**Given task**
Reproduce the material from the line with "Click the checkmark in the زکوثر۲ row" through its end, shifting every coordinate in the answers up by 49. Leave the pictures out.

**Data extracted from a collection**
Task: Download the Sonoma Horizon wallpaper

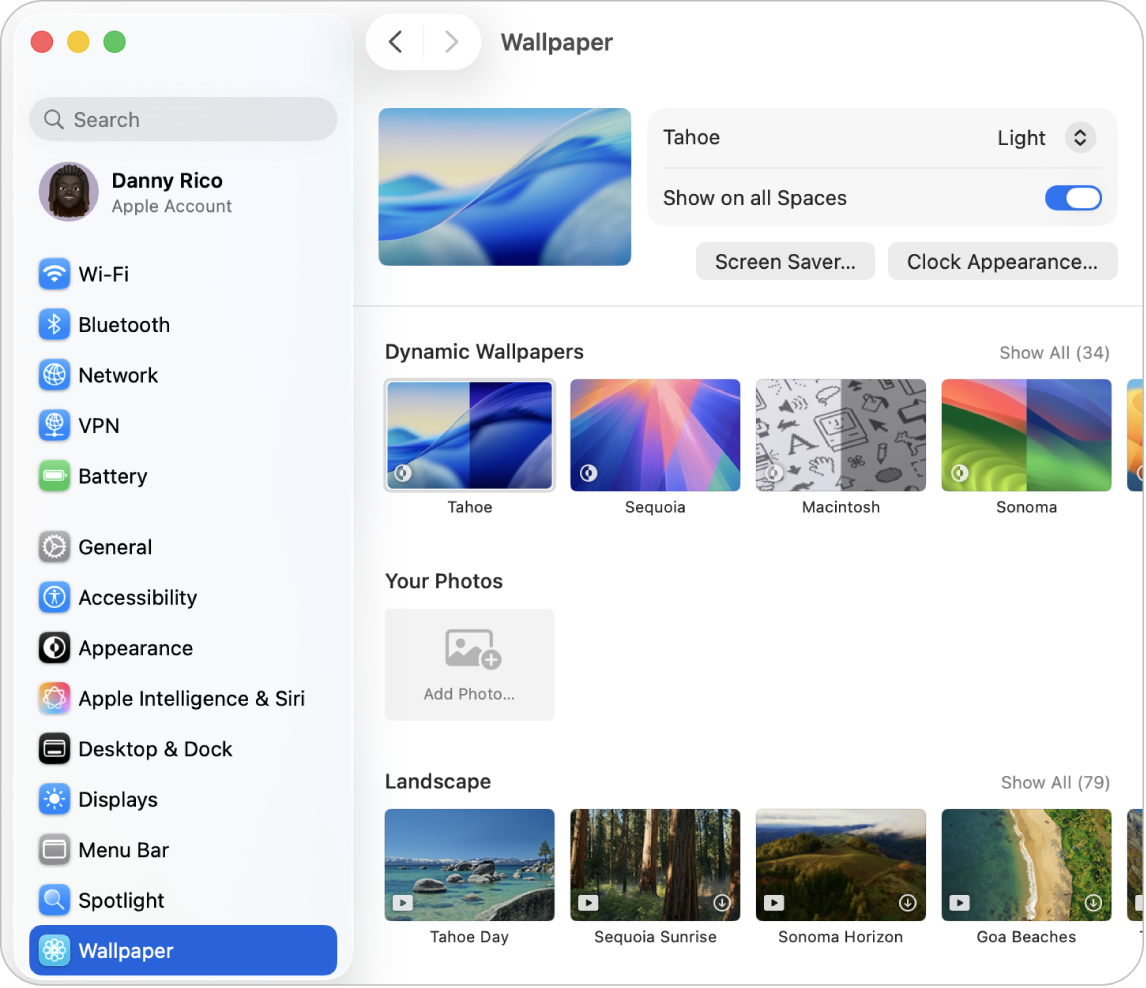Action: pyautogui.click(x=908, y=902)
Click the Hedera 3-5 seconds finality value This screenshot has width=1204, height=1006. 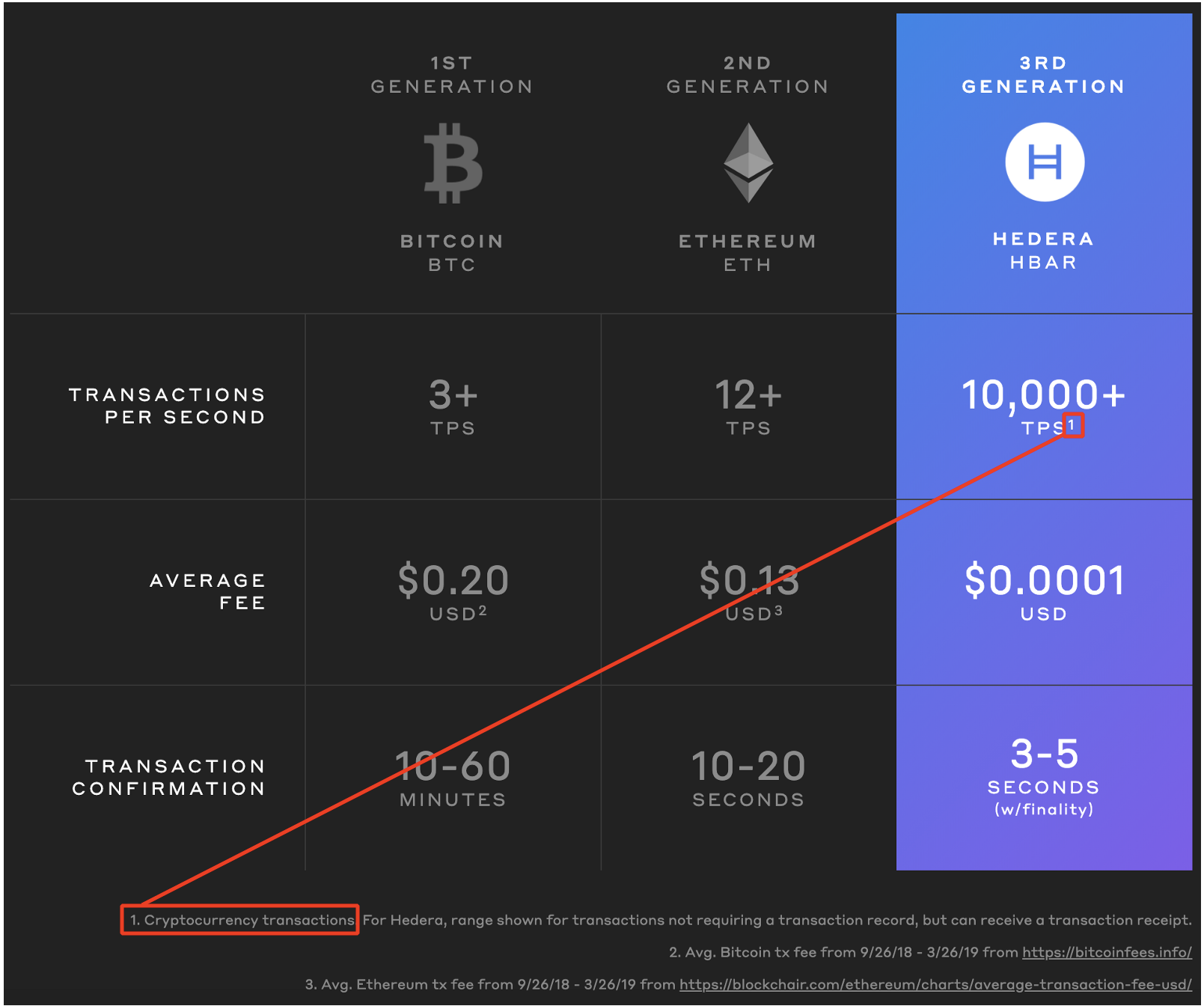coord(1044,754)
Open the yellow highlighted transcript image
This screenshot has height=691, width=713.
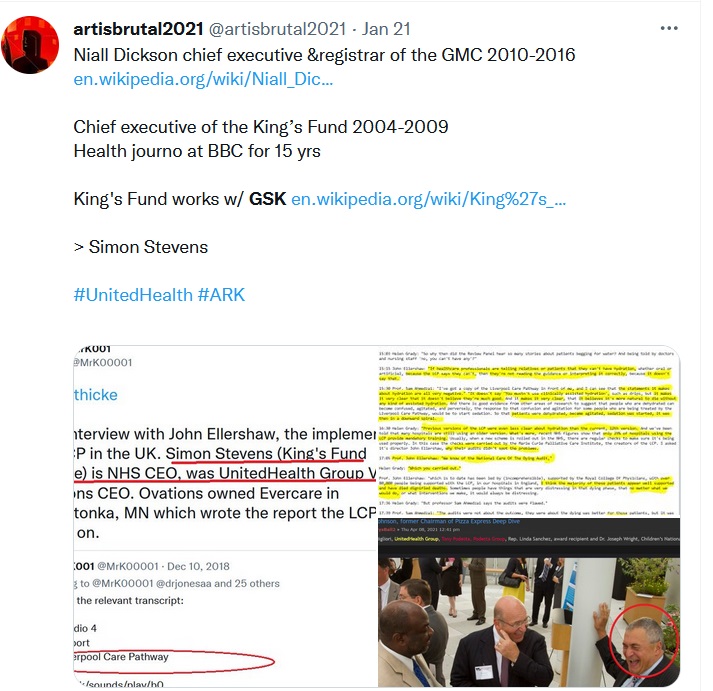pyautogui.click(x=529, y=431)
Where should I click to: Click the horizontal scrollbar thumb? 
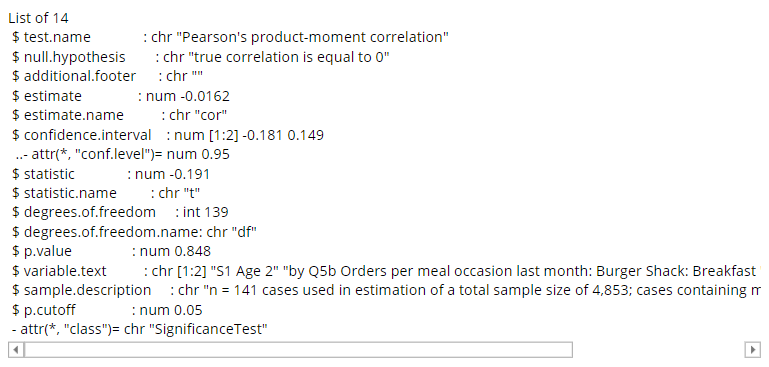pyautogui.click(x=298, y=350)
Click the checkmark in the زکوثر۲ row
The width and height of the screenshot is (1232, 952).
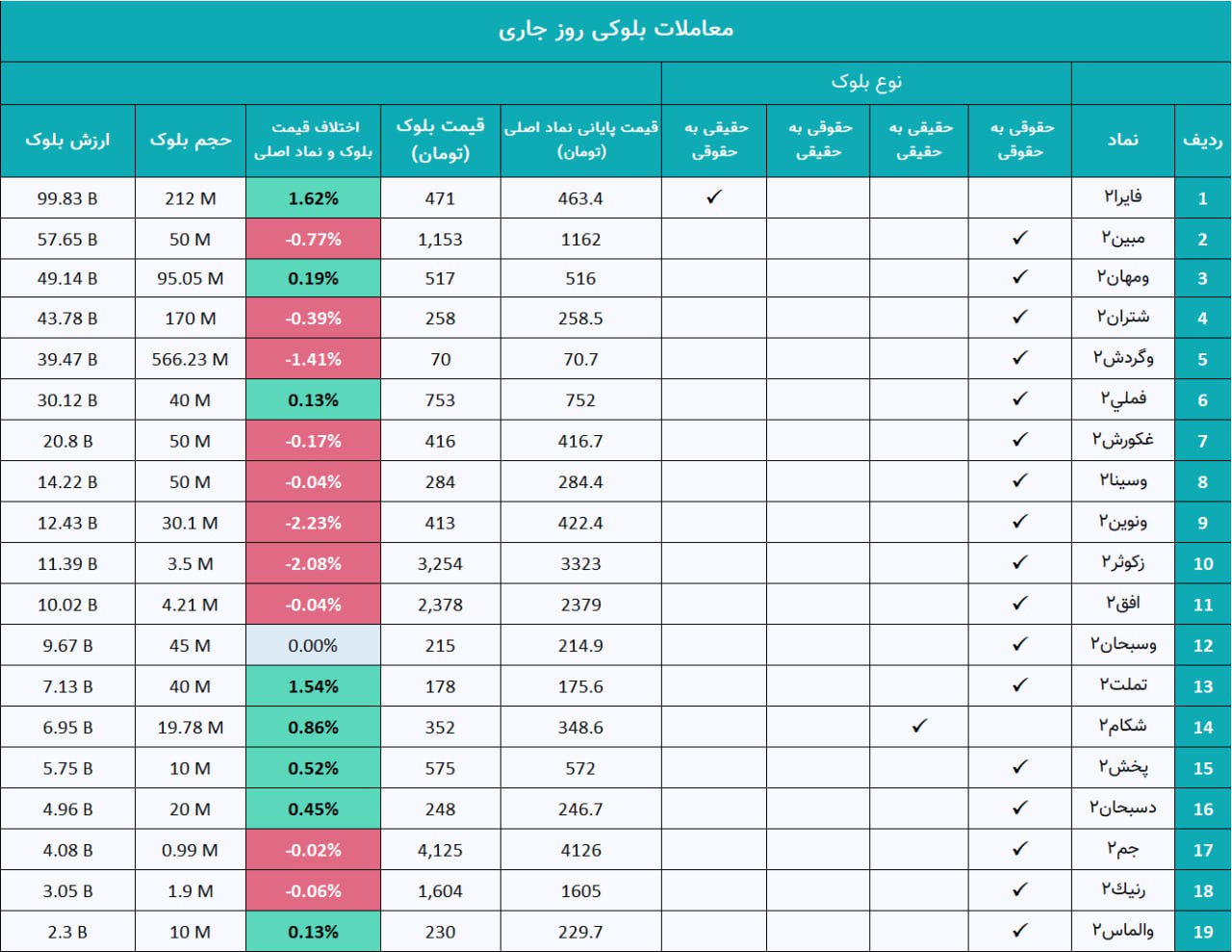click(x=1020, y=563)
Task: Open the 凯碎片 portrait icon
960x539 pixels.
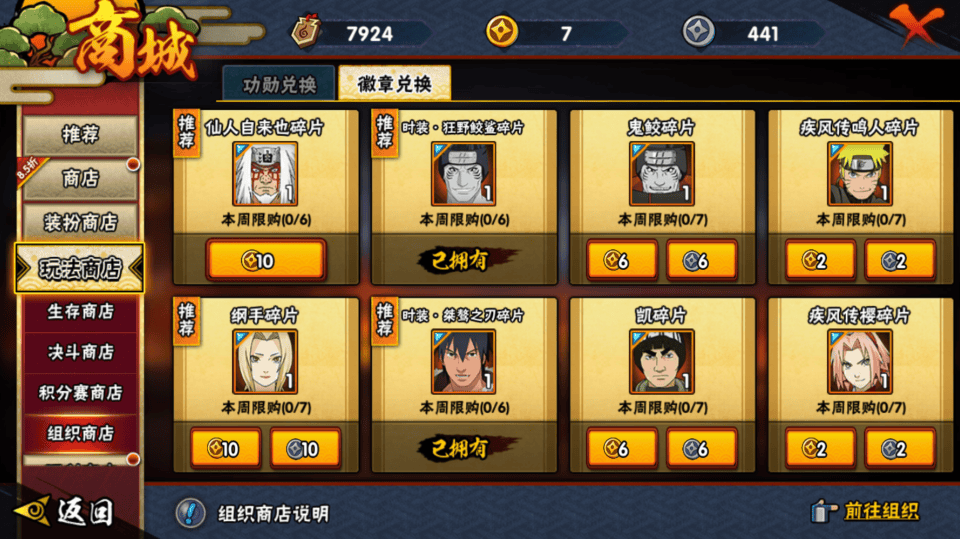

**Task output**
Click the checkmark in the زکوثر۲ row
The width and height of the screenshot is (1232, 952).
click(x=1069, y=612)
Task: Open the 凯碎片 portrait icon
960x539 pixels.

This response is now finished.